Problem to solve
Tally the lines in the records below that contain "computer" and return only the result.

[Pixel coordinate grounding data]
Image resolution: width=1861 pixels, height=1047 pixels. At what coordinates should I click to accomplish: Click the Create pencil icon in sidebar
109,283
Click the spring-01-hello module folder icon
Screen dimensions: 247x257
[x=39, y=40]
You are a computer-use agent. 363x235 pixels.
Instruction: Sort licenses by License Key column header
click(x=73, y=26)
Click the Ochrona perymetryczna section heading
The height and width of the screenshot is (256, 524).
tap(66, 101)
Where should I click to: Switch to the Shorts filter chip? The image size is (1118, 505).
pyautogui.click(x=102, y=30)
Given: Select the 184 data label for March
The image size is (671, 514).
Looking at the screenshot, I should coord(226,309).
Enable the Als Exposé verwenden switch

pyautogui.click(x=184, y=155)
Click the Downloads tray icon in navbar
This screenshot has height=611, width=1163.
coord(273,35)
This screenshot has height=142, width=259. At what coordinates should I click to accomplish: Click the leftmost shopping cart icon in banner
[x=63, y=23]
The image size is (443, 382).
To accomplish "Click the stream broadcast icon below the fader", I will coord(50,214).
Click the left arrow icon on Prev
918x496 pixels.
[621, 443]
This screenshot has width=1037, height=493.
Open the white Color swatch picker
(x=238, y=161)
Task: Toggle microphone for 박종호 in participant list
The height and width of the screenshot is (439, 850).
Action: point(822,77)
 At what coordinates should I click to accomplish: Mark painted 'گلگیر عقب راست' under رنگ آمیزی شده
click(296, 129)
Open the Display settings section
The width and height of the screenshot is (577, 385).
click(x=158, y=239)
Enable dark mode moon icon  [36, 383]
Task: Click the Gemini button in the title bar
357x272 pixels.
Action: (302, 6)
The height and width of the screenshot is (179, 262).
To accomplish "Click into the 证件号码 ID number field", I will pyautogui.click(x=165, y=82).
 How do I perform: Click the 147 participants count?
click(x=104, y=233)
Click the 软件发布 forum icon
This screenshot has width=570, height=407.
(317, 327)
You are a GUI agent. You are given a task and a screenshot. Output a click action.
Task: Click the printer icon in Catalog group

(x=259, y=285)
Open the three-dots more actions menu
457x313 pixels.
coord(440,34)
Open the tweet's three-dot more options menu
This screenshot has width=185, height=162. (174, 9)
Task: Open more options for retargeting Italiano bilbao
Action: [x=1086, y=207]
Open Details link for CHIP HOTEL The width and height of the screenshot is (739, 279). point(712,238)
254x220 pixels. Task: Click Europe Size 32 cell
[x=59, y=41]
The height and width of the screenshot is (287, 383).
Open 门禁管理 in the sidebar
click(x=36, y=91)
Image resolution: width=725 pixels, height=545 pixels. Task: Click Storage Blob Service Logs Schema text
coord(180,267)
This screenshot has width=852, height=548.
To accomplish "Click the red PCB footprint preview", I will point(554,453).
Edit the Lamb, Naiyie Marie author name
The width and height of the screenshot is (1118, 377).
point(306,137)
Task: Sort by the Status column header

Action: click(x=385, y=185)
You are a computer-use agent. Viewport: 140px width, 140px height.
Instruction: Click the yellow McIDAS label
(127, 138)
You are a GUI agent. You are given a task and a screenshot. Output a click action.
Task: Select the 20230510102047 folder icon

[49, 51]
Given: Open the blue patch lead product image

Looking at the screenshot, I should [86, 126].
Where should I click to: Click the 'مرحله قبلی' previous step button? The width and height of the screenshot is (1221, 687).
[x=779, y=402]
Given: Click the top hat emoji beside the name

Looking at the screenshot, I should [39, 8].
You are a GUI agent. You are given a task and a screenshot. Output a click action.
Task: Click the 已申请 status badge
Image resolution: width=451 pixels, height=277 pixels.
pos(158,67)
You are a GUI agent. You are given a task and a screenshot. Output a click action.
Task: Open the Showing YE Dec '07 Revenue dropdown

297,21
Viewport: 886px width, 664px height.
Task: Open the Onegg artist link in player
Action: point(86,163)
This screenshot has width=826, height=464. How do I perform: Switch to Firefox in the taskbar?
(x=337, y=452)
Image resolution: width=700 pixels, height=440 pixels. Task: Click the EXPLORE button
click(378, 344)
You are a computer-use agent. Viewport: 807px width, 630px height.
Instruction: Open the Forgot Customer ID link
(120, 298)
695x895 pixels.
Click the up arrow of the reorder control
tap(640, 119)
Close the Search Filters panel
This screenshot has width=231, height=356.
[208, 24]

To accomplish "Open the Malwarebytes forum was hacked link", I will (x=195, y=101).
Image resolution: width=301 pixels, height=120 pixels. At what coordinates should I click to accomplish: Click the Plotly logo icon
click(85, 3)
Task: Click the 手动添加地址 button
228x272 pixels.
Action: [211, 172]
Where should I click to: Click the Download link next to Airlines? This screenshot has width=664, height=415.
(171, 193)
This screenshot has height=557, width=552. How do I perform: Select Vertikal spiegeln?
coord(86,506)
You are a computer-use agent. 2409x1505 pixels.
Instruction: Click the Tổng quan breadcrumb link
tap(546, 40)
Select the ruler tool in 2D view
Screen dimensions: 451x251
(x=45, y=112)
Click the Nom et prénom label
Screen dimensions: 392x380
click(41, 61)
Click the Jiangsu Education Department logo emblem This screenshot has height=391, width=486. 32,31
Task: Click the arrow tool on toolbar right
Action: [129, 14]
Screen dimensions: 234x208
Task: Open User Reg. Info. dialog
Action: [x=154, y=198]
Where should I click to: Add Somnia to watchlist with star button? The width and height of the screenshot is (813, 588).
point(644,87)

Task response
4